## YOUR GOAL:
Pull out each line of the listing below that contains the word "screenshot".

## DATA EXCERPTS:
'''

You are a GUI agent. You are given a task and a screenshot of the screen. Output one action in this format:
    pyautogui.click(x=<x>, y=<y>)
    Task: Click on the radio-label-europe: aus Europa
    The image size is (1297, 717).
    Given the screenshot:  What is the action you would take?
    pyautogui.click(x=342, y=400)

'''

## SOLUTION TO THE EXERCISE:
You are a GUI agent. You are given a task and a screenshot of the screen. Output one action in this format:
    Given the screenshot:  What is the action you would take?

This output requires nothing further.